According to the Gerontology Research Group (GRG) association, which maintains the list of Guinness records in longevity by verifying dates of birth and death, today there are eleven people who lived longer than Branyas, all of them women and none of them are currently alive.

On May 10 it will have advanced to two, so it will enter the top 10. The same sources affirm that there have only been four people who have reached the age of 118, and only one has passed the twelfth decade of life: the Frenchwoman Jeanne Calment, who died at 122 years and 164 days in August 1997.

Branyas became the oldest person alive on January 17, 2023, when Frenchwoman Lucile Randon, 118, died. The second oldest person on the planet right now according to the GRG is the Japanese Tomiko Itooka, who is one year younger than the Catalan.

In any case, Branyas’ daughter, Rosa Moret, expresses that her mother is aware of the fact that there is no one in the world older than her, but that she does not care. “She says that this is of no merit to her or anyone else,” she explains, adding that the family did not expect her to live so many years.
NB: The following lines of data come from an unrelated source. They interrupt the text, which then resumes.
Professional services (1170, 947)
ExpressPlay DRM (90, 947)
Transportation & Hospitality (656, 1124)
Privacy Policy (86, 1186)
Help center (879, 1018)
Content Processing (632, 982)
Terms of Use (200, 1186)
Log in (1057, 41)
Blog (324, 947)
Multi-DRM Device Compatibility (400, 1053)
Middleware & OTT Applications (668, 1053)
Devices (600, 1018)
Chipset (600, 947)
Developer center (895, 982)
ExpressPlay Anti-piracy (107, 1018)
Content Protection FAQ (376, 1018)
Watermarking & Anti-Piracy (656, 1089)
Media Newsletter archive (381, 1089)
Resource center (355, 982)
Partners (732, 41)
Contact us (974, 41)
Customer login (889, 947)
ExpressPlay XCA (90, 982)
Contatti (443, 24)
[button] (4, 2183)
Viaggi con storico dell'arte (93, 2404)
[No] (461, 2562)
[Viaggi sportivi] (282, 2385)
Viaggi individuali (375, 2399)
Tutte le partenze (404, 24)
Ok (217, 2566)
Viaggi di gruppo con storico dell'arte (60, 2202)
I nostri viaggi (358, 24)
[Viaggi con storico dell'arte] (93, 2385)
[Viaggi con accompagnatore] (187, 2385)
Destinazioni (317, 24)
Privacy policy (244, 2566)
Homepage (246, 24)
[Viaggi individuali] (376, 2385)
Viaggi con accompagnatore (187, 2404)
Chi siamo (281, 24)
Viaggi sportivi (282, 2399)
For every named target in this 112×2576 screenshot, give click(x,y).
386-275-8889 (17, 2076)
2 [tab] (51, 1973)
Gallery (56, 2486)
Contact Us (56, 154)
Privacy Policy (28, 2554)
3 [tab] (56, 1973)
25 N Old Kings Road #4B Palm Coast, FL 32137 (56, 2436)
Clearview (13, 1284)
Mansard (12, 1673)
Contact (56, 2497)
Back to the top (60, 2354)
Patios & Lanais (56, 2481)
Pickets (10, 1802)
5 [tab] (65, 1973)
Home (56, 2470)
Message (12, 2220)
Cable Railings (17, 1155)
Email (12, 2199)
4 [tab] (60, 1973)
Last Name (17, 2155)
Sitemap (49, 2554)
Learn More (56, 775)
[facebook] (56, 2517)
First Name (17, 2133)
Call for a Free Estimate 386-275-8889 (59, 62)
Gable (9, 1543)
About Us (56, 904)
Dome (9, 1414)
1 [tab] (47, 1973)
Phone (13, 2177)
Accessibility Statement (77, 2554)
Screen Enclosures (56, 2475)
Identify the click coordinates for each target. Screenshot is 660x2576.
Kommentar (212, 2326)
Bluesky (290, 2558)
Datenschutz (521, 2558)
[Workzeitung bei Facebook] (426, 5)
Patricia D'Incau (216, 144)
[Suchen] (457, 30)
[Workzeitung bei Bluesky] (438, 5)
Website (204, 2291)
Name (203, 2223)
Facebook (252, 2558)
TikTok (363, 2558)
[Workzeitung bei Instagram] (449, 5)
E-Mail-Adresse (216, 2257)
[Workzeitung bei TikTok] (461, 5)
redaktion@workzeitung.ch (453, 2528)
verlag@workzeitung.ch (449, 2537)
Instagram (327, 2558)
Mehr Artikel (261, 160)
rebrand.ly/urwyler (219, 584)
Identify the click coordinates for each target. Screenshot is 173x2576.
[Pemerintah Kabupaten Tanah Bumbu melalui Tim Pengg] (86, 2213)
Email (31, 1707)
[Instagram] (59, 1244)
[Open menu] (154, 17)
She also comments that “the world is very big and it is difficult to get the idea” that her mother tops the longevity ranking on a planetary level.

Moret reveals that she has not been hospitalized, but that with age, in recent times she has lost vision, hearing and lately, also memory, in addition to mobility, since she cannot walk alone. Despite everything, she keeps her mental faculties intact and can still maintain a conversation with her family, the only ones who will see her besides the staff at her residence. “She no longer does interviews or anything like that, what she wants is peace of mind,” says Rosa. Her mother spends the day sitting in the armchair in her room where she often receives attention from the center’s professionals.

During the interview, Moret also explains that Branyas has seen all of his friends die, but that surely one of the factors that has led him to live so many years is “that he adapts a lot.” “When there is a death and you are upset, but after a little while you react, saying that it is what it is, God wanted it that way, we have to adapt and we have to continue living,” he explains. In fact, resilience is a lesson that Branyas has taught young people on several occasions, her daughter adds.

Born on March 4, 1907 in San Francisco, California, into a Catalan family, Branyas arrived in Catalonia as a child and has memories that date back to the First World War and the Spanish Civil War, as she explained in 2019 in an interview with Catalan News.

In fact, the family’s return to Catalonia, when she was 7 years old, occurred in 1914, in the midst of the outbreak of the first great war of the 20th century. “We arrived by boat. Because of the war, Germany attacked the north and you couldn’t cross the Nordic seas, we had to go through the Azores and Cuba,” she explained.

In May 2020, Maria Branyas became the oldest person in the world by surviving Covid-19 at the age of 113 and, almost three years later, she became the oldest person on the planet.